Education in Singapore

The one thing that the whole UNSW debacle has taught me is that comprehensive university education is best left in Singaporean hands. Call me a narrow-minded nationalist or a bigoted myopic well frog, but we’ve set up three universities without too much trouble. In fact NTU is expanding and setting up a social science department, and SMU has a new law department.

Singaporeans are not better than Australians in setting up universities. It’s just that UNSW failed because a change in their leadership led to a change of heart. If the university were in Singaporean hands it would not have folded so easily. We’d have control over the leadership of the university, we’d also control (overt or otherwise) the board of trustees, and those involved in setting up the university have a greater vested interest in making it work, because they don’t have a main campus to fall back on. It’s a do-or-die kind of thing when you set up a new university instead of a branch.

I believe we should not recruit anymore foreign universities to set up campuses here. Although we should encourage graduate programs to set up satellite campuses here, since those are clearly more successful, like Chicago’s GSB and Insead (strangely enough both are MBA programs, and not Australian). The $30 million plus that was wasted on the UNSW project could have gone to the new Liberal Arts College that was brought up a while ago (more here).
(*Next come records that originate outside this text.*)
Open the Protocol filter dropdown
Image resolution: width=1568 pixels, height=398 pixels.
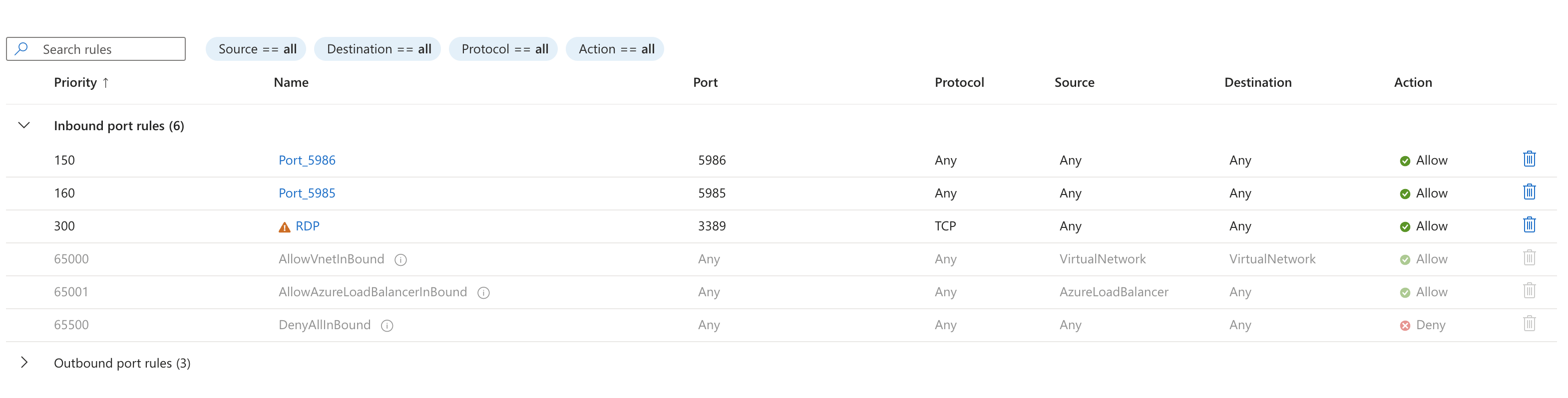click(x=503, y=48)
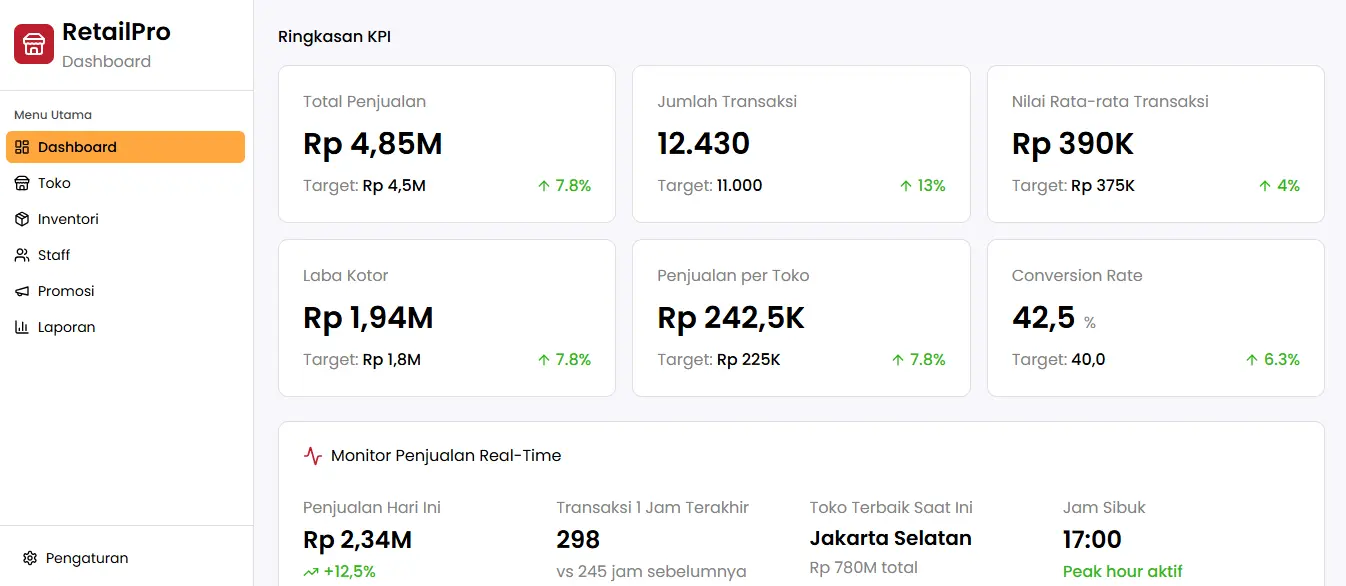Click the trend arrow next to +12,5%
1346x586 pixels.
pos(310,572)
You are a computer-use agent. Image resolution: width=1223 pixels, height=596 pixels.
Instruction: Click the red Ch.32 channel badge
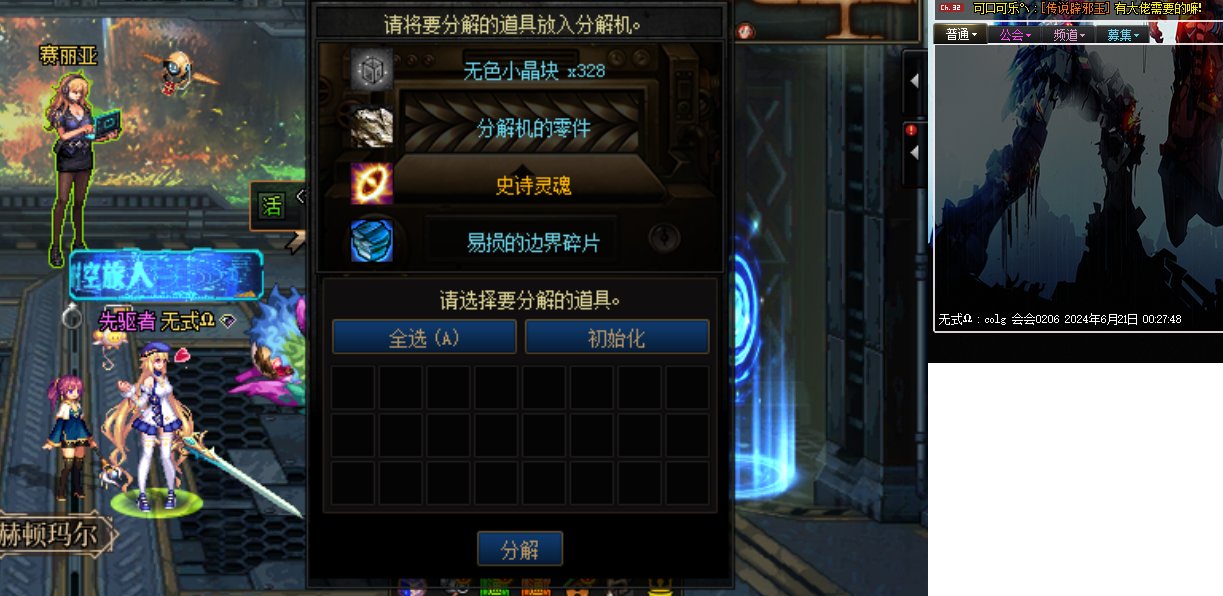(950, 7)
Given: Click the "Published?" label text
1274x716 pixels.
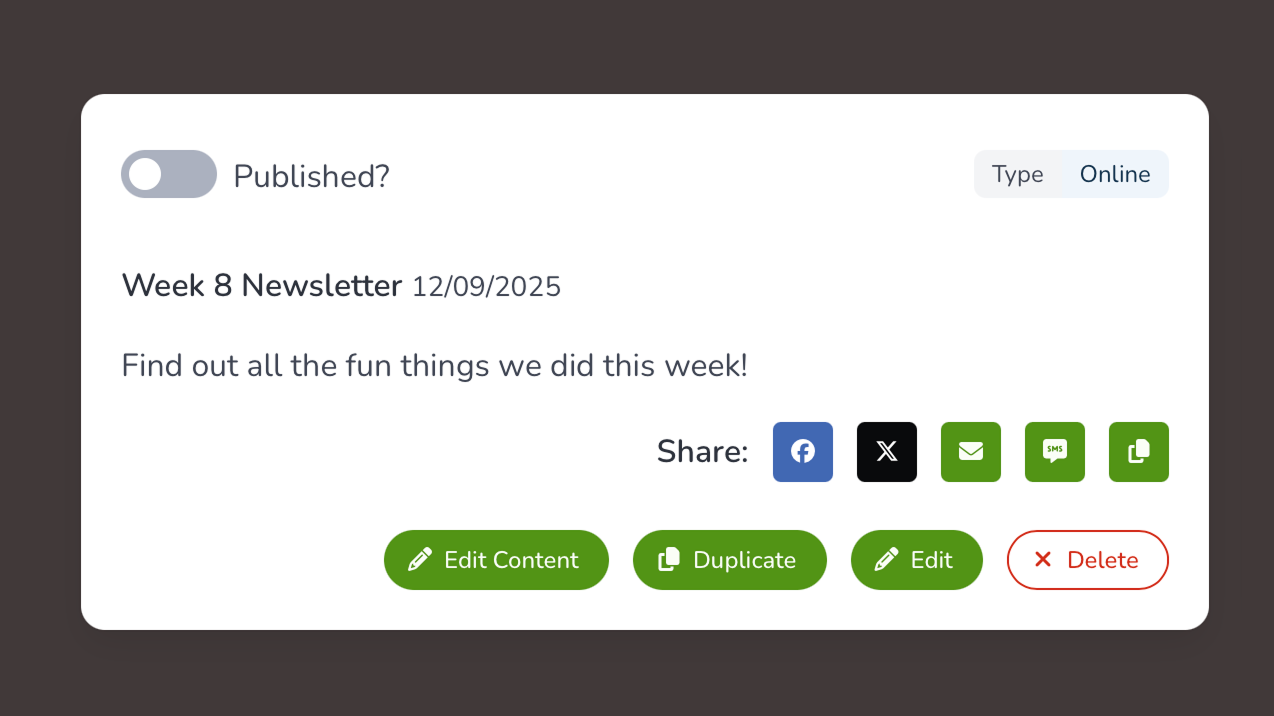Looking at the screenshot, I should pos(311,176).
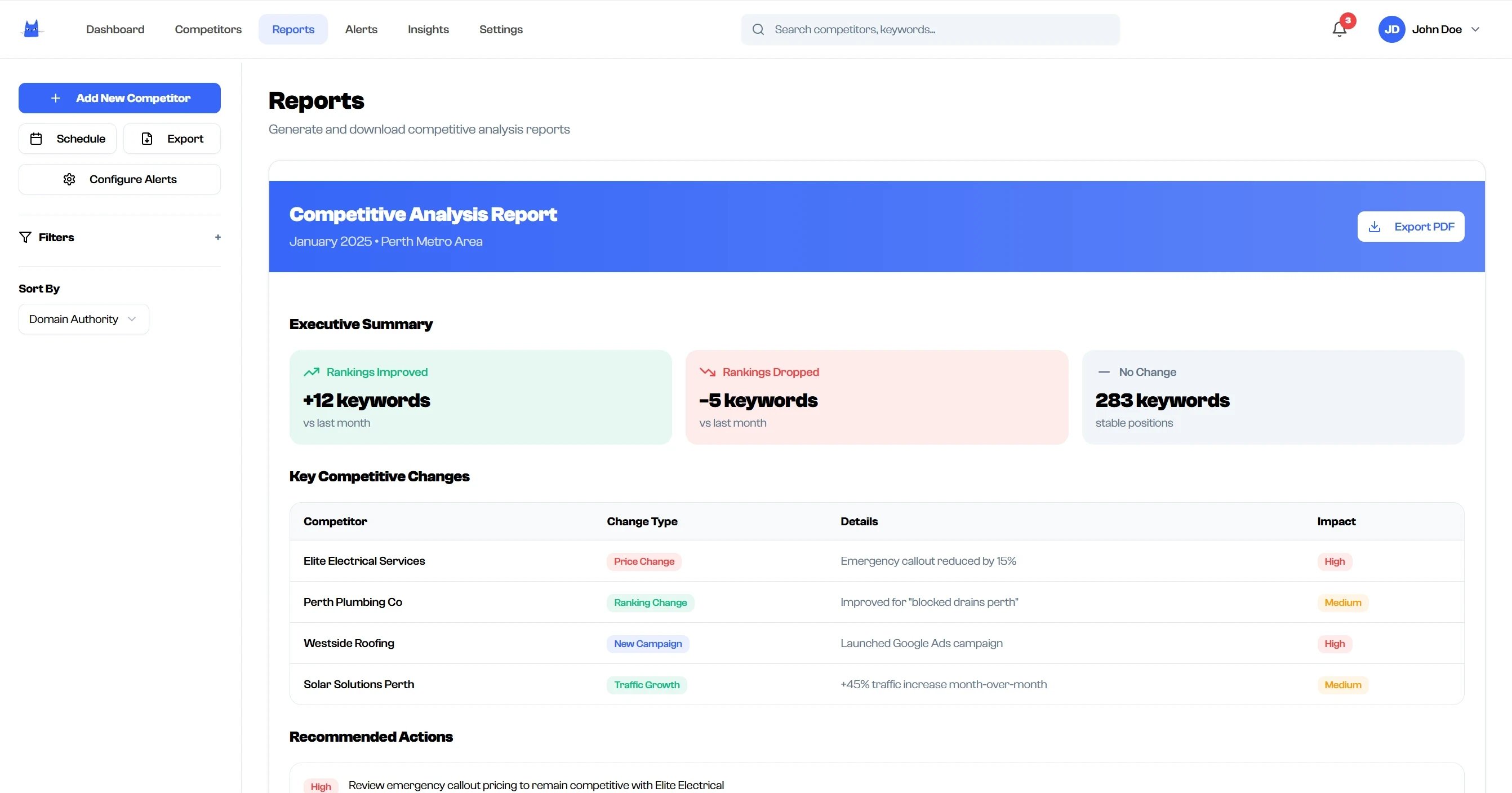Image resolution: width=1512 pixels, height=793 pixels.
Task: Click the Export PDF download icon
Action: pyautogui.click(x=1374, y=227)
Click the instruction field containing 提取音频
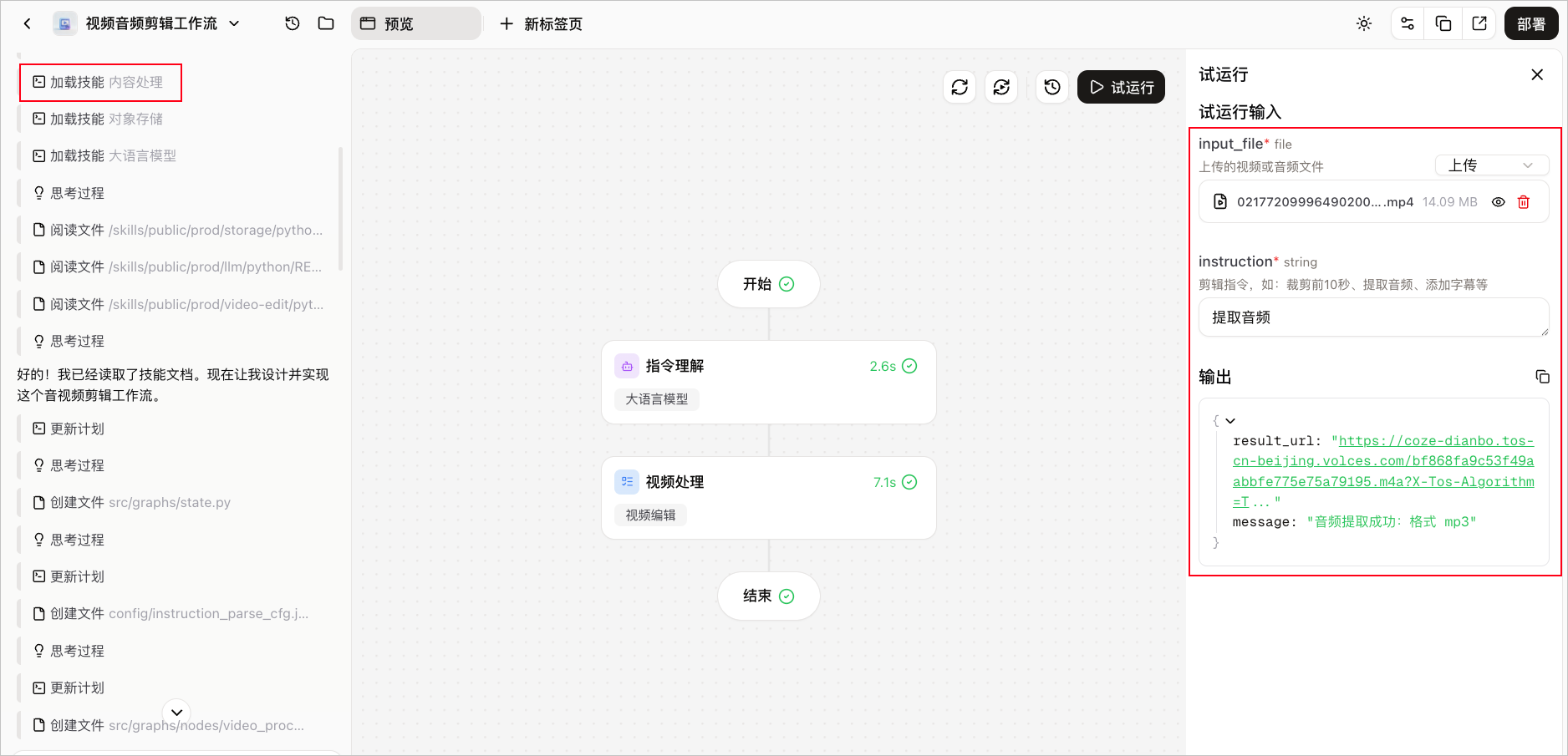Image resolution: width=1568 pixels, height=756 pixels. (1373, 317)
Another problem is branding. A fresh university would require a massive branding campaign (as seen with SMU) but it also does not come with negative stereotypes. UNSW and Warwick would have come with some negative baggage, because, let’s be honest, they’re not really the good schools from their respective countries. They’re not bad schools, but they’re not good schools. So a Singaporean student looking at these schools will be wondering how much better are they compared to NUS, NTU and SMU. Let’s face it, UNSW would have come in fourth, just ahead of UniSIM. A new university (or liberal arts college) would have a chance to place itself ahead of the pack in terms of arts and sciences, just as SMU has with business, and NTU with engineering.

I strongly believe that putting our educational destiny in the hands of strangers who are not stakeholders in the future of our country is a bad idea. To them it’ll only ever be a side business with which to milk until it dries out. If it were a locally run operation, it would be a main business, and it must continuously attempt to out compete its rivals. To fail would mean to lose everything, not just pack up and go back to a nice cozy main business. That doesn’t mean that locally set up universities can’t fail, but it’s nothing a little government statute can’t fix (NUS and NTU are technically statutory boards, as are all the Polytechnics).